Sports Illustrated | Max Goodman: Ron Marinaccio came in to mop up the mess Aroldis Chapman made in the matinee yesterday and did his job, retiring all three batters he faced. It continues his brilliant run of form since last being called up May 21st — 15.1 scoreless innings surrendering just one hit against 17 strikeouts.
Unfortunately, it was revealed that Marinaccio was dealing with dead arm after the game, and by the time the nightcap was settled, it was revealed that he would be heading to the IL for right shoulder inflammation.
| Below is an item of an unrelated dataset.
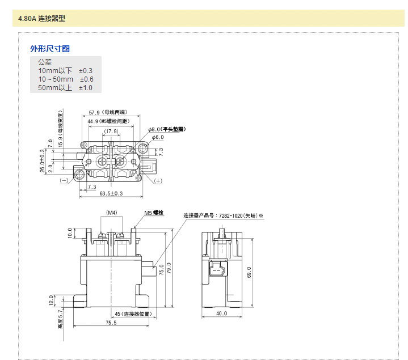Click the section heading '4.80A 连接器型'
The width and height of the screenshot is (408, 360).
tap(41, 19)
Spot starter JP Sears will come from Triple-A to replace him on the roster, though that could end up being a temporary assignment if the Yankees want to try to keep him starting since Miguel Castro is due back from the paternity list soon.
Fingers crossed it’s just a minor issue, as Marinaccio has been a major boost to the Yankees bullpen with Chapman recently absent, Jonathan Loáisiga still on the road to recovery, and Chad Green out for the year.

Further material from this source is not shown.